The Swiss Post had been in negotiators to purchase the sole rights to the source code for Scytl voting software for “several months” according to published reports in European media outlets in May 2020. They were forced to go public with news of that purchase however when Scytl, to the surprise many, declared bankruptcy.

The Swiss Post is the national postal service of Switzerland. A public company owned the Swiss government, it is the country’s second largest employer.

The Post was working jointly with Scytl (of Spain) on an e-voting system for at least a year prior to the announcement. They were forced to scrap plans for implementing such a system in Switzerland because of the discovery that manipulated votes could go unnoticed.

Officials in Switzerland criticized the government’s purchase of such software source code even though it had knowledge of such issues.

“It’s hard to believe that Swiss Post has paid an undisclosed price for a system which we already know doesn’t work properly. In other countries, too, Scytl systems have experienced major problems. Perhaps that’s precisely why the company went bankrupt,” Swiss parliamentarian Franz Grüter said last year.

The Scytl system is “fundamentally untrustworthy,” said Nicolas A. Rimoldi, the head an anti-electronic-voting initiative. “The Post has bought a heap of junk and is still riding a dead horse.”

The flaw in the software was first discovered by British hacker Sarah Jamie Lewis.

“The implementation of the commitment scheme in the SwissPost-Scytl mixnet uses a trapdoor commitment scheme, which allows anyone who knows the trapdoor values to generate a shuffle proof transcript that passes verification but actually alters votes. This allows undetectable vote manipulation by anyone who implemented, administered, or otherwise took control of a mix server,” she and her team wrote in a report.

“The Bottom Line: A problem in the implementation of the SwissPost-Scytl shuffle proof allows undetectable vote manipulation,” it concluded.

The knowledge raises questions about why the Swiss Post, a government agency, purchased software it new to be flawed and also why it failed to adequately notify allies of those flaws, including the United States.

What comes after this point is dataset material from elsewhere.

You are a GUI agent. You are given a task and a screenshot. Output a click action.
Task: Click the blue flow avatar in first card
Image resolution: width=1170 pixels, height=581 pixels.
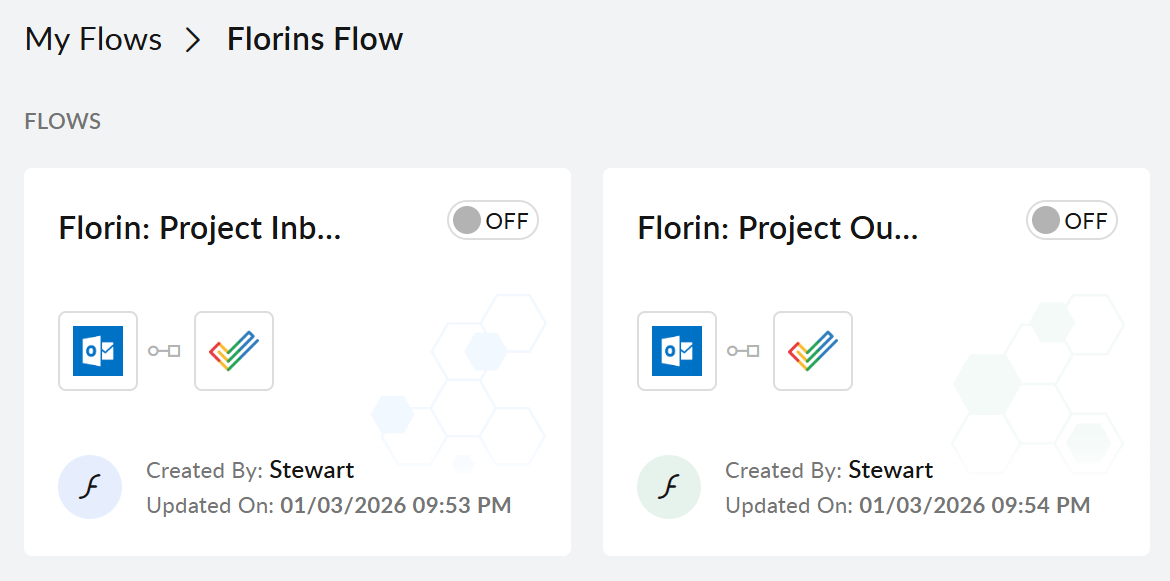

Scytl claims 78 million voters from more than 800 counties in the U.S. “benefited” from its election solutions during the presidential election, which included election night reporting, eBallot delivery and online election worker training.

In a statement to ITN however, Swiss Post denied involvement of any of their products in the election. “The speculation has no basis in facts and we distance ourselves formally from it,” the statement read. “Swiss Post had no system in use during the US elections, not even indirectly via another company. Swiss Post has no intentions of offering electronic voting services outside Switzerland in the future either,” it added.

The revelations were made by Neal David Sutz, an American who has been living in Switzerland for several years. Sutz had been researching mail-in voting and its security flaws for several months prior to Nov. 3 and began organizing and publishing his findings in the wake of the massive voter-fraud allegations made after the election.